Su questo punto ritorna da anni, sulle pagine del Sole 24 Ore, lo studioso Sergio Fabbrini, che bisognerebbe premiare con un “Nobel per l’Europa Unita”, per la sua insistenza e coerenza.
Il dubbio che resta
Con tutta la mia dichiarata inadeguatezza in materia di geopolitica, devo però aggiungere un dubbio personale che mi accompagna da tempo. Un dubbio che, grazie a Dio, non sono il solo a coltivare.
Non è questione da poco, ed è messo a tacere dall’opinione pubblica prevalente che circola in Europa e in Italia. Un dubbio quindi… pieno di dubbi, se si sommano i pareri e le analisi — anche di autorevoli editorialisti e studiosi — che battono da tempo il chiodo dei pericoli che corre l’Europa a seguito dell’invasione dell’Ucraina da parte di Putin.
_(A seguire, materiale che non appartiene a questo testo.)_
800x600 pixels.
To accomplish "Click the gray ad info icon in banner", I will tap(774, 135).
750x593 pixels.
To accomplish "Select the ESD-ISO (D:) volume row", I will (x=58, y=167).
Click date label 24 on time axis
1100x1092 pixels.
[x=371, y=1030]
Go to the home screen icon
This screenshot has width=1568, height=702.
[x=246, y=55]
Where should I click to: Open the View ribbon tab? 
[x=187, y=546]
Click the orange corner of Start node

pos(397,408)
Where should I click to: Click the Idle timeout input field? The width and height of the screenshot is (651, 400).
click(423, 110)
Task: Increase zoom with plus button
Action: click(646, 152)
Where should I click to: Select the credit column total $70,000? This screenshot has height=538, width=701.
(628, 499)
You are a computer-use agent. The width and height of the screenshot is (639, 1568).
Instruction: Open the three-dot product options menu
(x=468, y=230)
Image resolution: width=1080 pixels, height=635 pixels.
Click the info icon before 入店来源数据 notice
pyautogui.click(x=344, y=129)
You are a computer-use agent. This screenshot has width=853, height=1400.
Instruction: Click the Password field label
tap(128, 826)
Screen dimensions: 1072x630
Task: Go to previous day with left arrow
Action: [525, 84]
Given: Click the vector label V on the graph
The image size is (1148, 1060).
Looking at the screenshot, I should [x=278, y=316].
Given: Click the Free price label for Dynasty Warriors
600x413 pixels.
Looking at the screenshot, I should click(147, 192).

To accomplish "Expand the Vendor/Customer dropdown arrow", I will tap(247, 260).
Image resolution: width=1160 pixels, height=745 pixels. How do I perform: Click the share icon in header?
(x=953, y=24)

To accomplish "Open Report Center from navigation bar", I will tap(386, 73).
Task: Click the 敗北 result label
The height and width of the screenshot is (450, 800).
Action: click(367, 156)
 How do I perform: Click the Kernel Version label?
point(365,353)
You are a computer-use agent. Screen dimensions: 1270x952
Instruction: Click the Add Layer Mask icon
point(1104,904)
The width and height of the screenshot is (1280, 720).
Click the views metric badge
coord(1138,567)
Indiscutibile sul piano delle tragedie che ha causato e degli allarmi che ha fatto suonare. Ma discutibile sul piano della risposta, che secondo i miei cari amici «non può non riguardare la capacità di difesa».
Putin e la malattia del potere
Io non lo so. Ma, anche se è ormai indispensabile non credere a tutto quello che circola sui social, la notizia si è comunque diffusa: Putin è ammalato. Ecco! Premetto allora che, se prendiamo per buona questa notizia, la malattia che si deve pensare è solo quella mentale.
Una malattia seria, che meriterebbe un ricovero urgente, da curare subito, anche per il futuro del suo popolo e per i guai di lunghissimo periodo in cui, con questo suo stato patologico, Putin colloca la sua amata Russia.
Se lo vogliamo valutare come un folle dittatore nazionalista e imperialista, sul modello della sua “idola” Caterina di Russia; un ex investigatore nostalgico che ha rovistato nel passato territoriale russo; un leader che fonda il suo solitario potere sul buon rapporto col cristianesimo ortodosso autocefalo, nelle mani del patriarca Kirill; ebbene, se vediamo tutto questo, allora è molto probabile che egli abbia in testa di invadere diversi Stati europei, non esclusa l’Italia.
Per questo, dobbiamo al più presto ripulire e ristrutturare le trincee del nostro Piave per difenderci.
L’urgenza delle difese e il rischio della paura
Da qui l’urgenza di foraggiare le industrie belliche USA, per riarmarci al più presto, perché l’invasione in Europa è già iniziata. E i droni ne sono un chiaro segnale!
Ma se tutto questo fosse soltanto frutto dei timori e delle ansie diffuse, non solo da parte delle élite politiche e delle classi dirigenti che ne approfittano nelle loro inutili diatribe partitiche?
E se tutto questo fosse il risultato del momento storico agitato che viviamo — comprendendo Gaza e il destino della Flotilla, della cui missione mentre scrivo non so ancora l’esito — allora la mia personale opinione è che stiamo pensando a un fatto che realisticamente è solo figlio della paura. E appartiene più alla fantasia collettiva che alla realtà.